I sent this in to Pitt’s engineering department today as part of an application to speak during graduation. I’ve decided to post it here because it really represents my sentiments that I have about graduating in less than a month, and I think a lot of readers feel the same way, too. I’m scared, petrified, not only about what I’ll be doing after I leave, but also that whatever I choose will somehow end up being the wrong choice, and I’ll end up doing some meaningless, soul-sucking job for the rest of my life because it will be the only thing I’m qualified to do. Here’s to that little voice in side of us that voices all our doubt.

-SM


For many of us at least, this will be the first time in our lives we will be jumping off a cliff of adulthood where we don’t know if or when a net will catch us. We will still have our loving family and our friends to support us to be sure, but there won’t be an entire organization surrounding us that is built around helping us succeed. It’s incredibly frightening.

But it’s also incredibly freeing. We’ve been given the tools the last four years to go out into the world and truly and remarkably make a notable impact.

Many of us will be graduating with considerable debt. And after four years of paying for the privilege to earn the great degrees we will now be departing with, there’s certainly a sense of entitlement. “Where’s my piece of the pie?” is something I’ve certainly wondered. But the great majority of us will also be graduating in less than a month with almost no commitments or responsibilities to anyone but ourselves. There are no car payments to make, no mortgages to keep up or properties to maintain, no spouses or children to support.

This window of almost no responsibilites and commitments is incredibly small – in a few years, we will have house payments to think about, or a wedding to plan, or even kids to take care of. This window, these few years, may very well be our only chance to go out in the world, try something risky, and fail big: starting a company, or a foundation, or volunteering, or anything that could change the world. And that proposition certainly scares the hell out of me, and I would imagine it scares a lot of other graduates. But what other time in our lives will the consequences for failure be so low?

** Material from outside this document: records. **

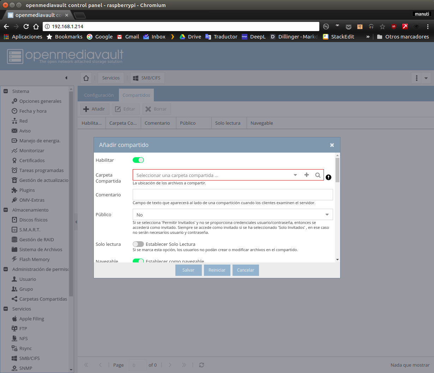Click the magnifier icon in Carpeta Compartida field
434x373 pixels.
pyautogui.click(x=318, y=175)
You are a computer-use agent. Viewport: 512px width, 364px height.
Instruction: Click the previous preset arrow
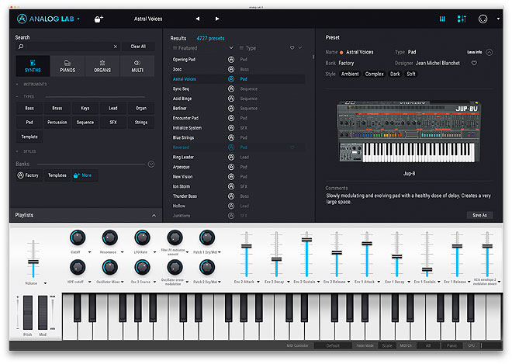pos(197,18)

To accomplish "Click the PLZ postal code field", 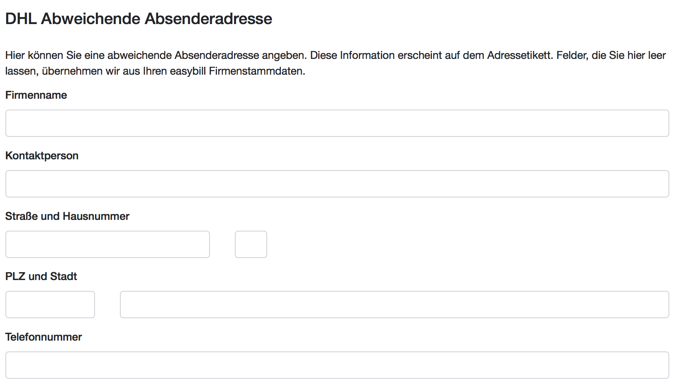I will tap(50, 305).
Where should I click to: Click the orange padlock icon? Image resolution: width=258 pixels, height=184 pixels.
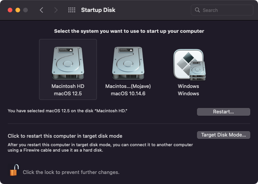(14, 170)
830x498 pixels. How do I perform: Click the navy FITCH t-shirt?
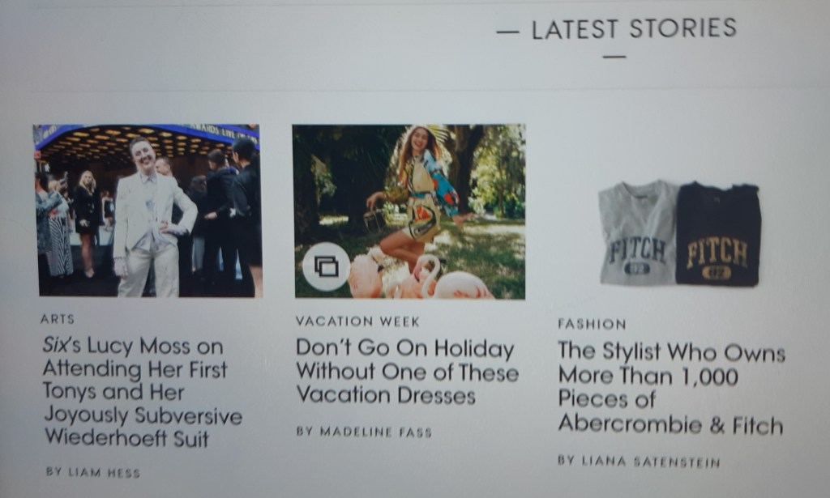(x=718, y=235)
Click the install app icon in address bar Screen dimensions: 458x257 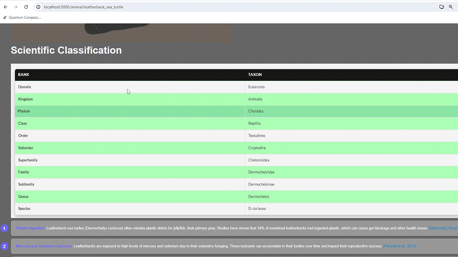pos(441,6)
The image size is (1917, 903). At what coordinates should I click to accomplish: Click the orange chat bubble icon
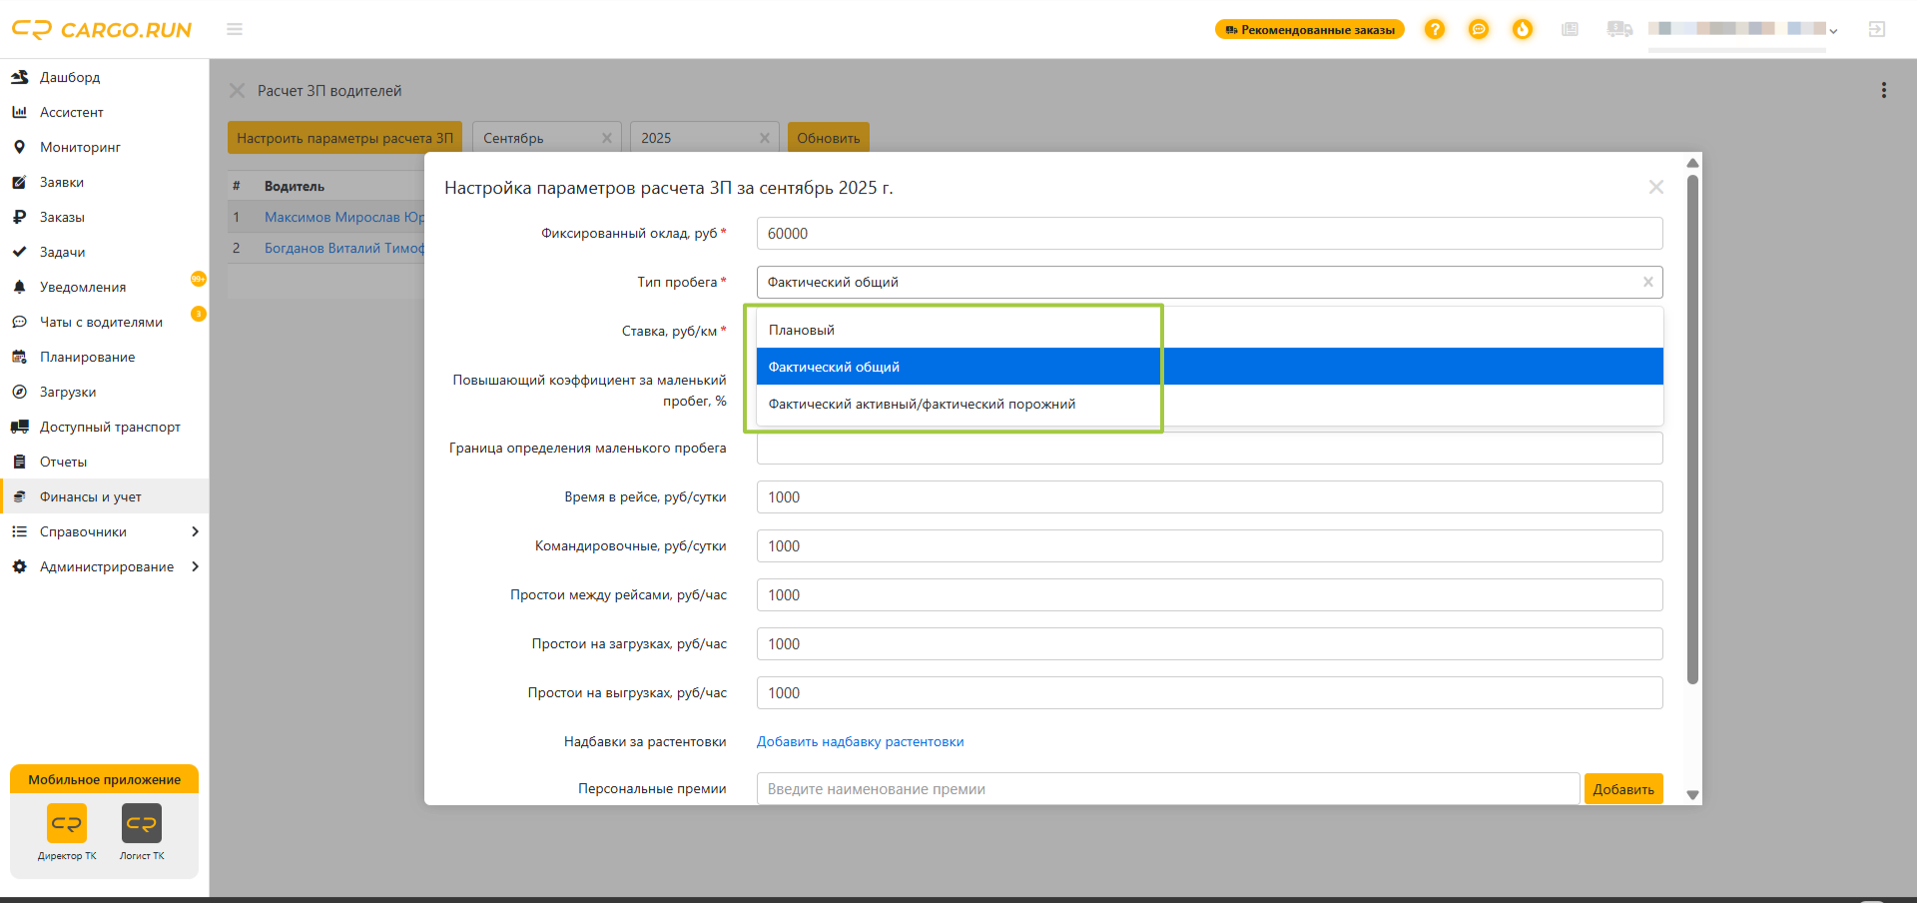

I don’t want to suggest that this graduating class eschew monetary gain, because I fully understand the allure. I just want to make the point that as engineers, the money will always be in demand – the world is always in need of skilled thinkers and builders, and our graduating class certainly qualifies. I just want to make it clear that this is the time to take risks and make mistakes. If I could convince one person to open their mind and consider trying whatever crazy idea in the back of their minds that they were unsure of undertaking, I’d consider my addressing of my fellow classmates to be an outstanding success.